start EXCERPTED PASSAGE

US President Donald Trump and First Lady Melania Trump returning from a weekend at his Mar-a-Lago estate in Florida. PHOTO: AFP
US President Donald Trump's Mar-a-Lago estate in Palm Beach, Florida, March 22, 2019. PHOTO: REUTERS
US President Donald Trump's Mar-a-Lago resort in Palm Beach, Florida. PHOTO: AFP

WASHINGTON (AFP, NYTIMES, BLOOMBERG) - A Chinese woman carrying multiple mobile phones and thumb drives bearing malware was arrested last Saturday at Donald Trump's Mar-a-Lago resort in Florida while the President was staying there, court documents revealed on Tuesday (April 2).

Zhang Yujing was arrested and charged with making false statements to federal officers and knowingly entering a restricted building - which Mar-a-Lago becomes while Mr Trump is in residence.

She appeared before US Magistrate Judge William Matthewman on Monday, according to the court's electronic docket. He scheduled a bail hearing for next Monday and her arraignment for one week later. She remains in federal custody.

end EXCERPTED PASSAGE
start RECORDED DATA

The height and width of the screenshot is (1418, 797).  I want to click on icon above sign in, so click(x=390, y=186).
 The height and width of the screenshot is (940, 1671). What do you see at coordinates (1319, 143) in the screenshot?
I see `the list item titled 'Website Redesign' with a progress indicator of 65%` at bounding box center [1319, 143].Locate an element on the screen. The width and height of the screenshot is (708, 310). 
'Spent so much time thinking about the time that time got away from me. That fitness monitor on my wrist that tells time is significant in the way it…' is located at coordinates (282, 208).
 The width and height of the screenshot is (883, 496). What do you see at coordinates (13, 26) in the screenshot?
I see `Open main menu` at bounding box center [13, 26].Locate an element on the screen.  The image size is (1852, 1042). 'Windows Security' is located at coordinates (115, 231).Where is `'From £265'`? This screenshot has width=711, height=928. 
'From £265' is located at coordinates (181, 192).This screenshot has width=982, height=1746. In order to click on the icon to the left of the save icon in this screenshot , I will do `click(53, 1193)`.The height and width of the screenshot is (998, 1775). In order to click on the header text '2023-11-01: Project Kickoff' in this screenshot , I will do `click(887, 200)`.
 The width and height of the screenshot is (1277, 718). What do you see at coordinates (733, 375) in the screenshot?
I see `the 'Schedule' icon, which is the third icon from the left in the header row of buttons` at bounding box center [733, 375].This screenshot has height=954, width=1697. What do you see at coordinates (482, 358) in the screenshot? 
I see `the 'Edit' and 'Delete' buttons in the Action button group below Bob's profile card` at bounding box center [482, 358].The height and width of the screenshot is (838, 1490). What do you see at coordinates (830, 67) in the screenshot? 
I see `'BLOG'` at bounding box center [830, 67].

end RECORDED DATA

▸ **TASK REQUIREMENTS**:
1. In the news excerpt about the Mar-a-Lago arrest, with what offenses was Zhang Yujing charged?
2. From the news excerpt about the Mar-a-Lago arrest, reproduce the stretch from "WASHINGTON (AFP, NYTIMES, BLOOMBERG)" through "in federal custody.".

▸ **FINAL RESULTS**:
1. Making false statements to federal officers and knowingly entering a restricted building.

2.
WASHINGTON (AFP, NYTIMES, BLOOMBERG) - A Chinese woman carrying multiple mobile phones and thumb drives bearing malware was arrested last Saturday at Donald Trump's Mar-a-Lago resort in Florida while the President was staying there, court documents revealed on Tuesday (April 2).

Zhang Yujing was arrested and charged with making false statements to federal officers and knowingly entering a restricted building - which Mar-a-Lago becomes while Mr Trump is in residence.

She appeared before US Magistrate Judge William Matthewman on Monday, according to the court's electronic docket. He scheduled a bail hearing for next Monday and her arraignment for one week later. She remains in federal custody.